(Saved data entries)

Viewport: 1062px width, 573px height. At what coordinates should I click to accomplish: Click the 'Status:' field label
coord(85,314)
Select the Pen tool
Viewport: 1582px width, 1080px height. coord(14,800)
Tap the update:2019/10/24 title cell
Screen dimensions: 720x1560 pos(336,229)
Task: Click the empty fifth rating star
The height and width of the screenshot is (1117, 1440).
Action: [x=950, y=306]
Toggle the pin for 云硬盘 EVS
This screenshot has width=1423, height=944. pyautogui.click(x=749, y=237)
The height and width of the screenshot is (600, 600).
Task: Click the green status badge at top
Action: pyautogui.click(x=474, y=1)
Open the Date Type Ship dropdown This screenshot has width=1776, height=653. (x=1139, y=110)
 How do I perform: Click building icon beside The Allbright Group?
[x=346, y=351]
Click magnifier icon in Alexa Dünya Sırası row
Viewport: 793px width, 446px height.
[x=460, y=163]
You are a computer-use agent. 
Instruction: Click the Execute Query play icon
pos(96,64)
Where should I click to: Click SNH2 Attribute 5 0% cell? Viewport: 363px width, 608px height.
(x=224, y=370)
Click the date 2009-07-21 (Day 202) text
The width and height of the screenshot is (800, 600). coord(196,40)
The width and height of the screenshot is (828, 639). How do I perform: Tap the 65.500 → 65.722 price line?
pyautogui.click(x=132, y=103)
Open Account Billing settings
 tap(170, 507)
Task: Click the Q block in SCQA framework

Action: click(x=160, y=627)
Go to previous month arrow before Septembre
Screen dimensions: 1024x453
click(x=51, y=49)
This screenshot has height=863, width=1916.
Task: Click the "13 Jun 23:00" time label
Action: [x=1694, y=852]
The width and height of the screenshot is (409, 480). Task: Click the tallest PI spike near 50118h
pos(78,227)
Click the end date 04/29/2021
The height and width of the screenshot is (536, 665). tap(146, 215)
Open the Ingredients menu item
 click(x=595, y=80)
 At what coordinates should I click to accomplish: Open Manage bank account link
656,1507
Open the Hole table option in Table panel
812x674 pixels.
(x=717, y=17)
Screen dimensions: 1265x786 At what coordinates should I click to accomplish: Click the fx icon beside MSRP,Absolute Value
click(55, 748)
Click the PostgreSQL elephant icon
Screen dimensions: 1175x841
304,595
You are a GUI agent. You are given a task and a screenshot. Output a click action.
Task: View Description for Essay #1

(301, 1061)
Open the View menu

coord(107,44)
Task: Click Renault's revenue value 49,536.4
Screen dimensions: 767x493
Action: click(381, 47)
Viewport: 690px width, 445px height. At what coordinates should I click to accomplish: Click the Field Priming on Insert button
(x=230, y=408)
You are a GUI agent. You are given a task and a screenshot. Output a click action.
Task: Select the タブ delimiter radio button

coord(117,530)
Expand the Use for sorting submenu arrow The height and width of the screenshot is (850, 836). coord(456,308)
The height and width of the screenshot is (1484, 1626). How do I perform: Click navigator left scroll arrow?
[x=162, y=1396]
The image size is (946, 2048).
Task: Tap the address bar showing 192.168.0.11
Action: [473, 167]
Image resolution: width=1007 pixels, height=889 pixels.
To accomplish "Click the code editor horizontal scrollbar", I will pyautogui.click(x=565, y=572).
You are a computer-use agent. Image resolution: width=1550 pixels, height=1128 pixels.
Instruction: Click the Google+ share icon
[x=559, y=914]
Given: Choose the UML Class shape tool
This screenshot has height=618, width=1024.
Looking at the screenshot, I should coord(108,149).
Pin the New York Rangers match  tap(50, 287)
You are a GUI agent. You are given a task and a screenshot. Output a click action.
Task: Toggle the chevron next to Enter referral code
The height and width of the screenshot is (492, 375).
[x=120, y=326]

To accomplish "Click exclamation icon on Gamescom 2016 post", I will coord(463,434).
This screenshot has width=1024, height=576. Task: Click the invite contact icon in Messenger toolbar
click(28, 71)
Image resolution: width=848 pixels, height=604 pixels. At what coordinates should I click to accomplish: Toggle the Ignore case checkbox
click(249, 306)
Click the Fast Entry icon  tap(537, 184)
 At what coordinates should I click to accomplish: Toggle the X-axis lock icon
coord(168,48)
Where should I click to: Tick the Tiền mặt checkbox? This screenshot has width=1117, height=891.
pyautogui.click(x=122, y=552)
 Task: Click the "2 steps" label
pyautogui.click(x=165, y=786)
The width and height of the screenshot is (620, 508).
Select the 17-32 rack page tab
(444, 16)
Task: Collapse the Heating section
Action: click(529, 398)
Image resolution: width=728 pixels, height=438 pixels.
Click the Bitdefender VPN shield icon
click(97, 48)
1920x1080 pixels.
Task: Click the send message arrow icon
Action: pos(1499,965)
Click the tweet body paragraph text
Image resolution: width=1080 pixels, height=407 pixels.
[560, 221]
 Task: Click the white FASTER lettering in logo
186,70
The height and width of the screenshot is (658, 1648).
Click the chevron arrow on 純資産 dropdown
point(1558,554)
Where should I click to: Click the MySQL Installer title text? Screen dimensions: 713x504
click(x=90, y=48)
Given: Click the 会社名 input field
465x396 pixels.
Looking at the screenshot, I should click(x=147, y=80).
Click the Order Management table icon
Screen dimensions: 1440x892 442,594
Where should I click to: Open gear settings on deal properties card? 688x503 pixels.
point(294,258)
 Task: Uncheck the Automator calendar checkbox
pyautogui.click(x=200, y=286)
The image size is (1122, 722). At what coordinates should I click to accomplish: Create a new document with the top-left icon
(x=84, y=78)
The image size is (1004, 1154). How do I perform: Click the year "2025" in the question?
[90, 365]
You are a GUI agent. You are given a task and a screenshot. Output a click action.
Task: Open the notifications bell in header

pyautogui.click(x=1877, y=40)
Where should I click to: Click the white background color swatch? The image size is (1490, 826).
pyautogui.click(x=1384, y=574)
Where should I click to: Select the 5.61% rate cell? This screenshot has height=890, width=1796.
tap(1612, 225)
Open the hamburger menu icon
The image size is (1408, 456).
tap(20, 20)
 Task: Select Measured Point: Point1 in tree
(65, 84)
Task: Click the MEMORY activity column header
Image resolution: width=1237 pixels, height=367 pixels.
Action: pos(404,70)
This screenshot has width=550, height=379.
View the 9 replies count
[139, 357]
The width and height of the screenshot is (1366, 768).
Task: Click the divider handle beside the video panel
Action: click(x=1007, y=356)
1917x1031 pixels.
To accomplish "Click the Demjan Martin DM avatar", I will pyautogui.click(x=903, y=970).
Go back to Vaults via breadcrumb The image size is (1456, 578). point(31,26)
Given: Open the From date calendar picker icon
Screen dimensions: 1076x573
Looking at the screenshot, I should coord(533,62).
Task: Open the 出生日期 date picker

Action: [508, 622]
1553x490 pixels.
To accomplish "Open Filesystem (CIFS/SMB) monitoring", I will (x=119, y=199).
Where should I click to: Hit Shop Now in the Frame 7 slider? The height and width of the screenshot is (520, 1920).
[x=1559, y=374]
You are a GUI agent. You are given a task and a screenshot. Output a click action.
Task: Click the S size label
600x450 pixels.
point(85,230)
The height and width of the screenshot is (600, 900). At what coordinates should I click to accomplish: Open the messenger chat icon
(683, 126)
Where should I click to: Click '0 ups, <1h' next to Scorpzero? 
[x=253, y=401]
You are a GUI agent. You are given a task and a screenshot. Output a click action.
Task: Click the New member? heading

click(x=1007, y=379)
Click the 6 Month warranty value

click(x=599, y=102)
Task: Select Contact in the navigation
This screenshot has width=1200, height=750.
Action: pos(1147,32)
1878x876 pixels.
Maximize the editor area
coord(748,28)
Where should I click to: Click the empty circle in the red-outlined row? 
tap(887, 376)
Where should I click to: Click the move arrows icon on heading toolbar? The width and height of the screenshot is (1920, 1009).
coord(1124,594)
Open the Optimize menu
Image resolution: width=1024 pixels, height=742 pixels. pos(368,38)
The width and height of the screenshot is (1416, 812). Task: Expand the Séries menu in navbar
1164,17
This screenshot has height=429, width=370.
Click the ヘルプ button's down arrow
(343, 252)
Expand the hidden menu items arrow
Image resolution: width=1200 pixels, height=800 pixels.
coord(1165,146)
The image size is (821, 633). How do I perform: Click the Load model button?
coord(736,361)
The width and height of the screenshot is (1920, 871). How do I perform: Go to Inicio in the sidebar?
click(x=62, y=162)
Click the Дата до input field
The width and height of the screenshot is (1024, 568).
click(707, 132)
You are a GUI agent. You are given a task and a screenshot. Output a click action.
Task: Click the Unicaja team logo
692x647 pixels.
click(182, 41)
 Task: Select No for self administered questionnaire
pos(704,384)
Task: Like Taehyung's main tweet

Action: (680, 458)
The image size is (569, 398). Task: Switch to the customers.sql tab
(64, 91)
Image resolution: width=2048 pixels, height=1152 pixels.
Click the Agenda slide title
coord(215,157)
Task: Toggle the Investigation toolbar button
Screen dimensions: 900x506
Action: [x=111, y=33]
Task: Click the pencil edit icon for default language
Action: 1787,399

**Exercise description**
What is needed is an exact copy of the lines from the one containing "Task: Like Taehyung's main tweet" through the last line of the records, and nothing else.

**Exercise response**
Task: Like Taehyung's main tweet

Action: (680, 458)
The image size is (569, 398). Task: Switch to the customers.sql tab
(64, 91)
Image resolution: width=2048 pixels, height=1152 pixels.
Click the Agenda slide title
coord(215,157)
Task: Toggle the Investigation toolbar button
Screen dimensions: 900x506
Action: [x=111, y=33]
Task: Click the pencil edit icon for default language
Action: 1787,399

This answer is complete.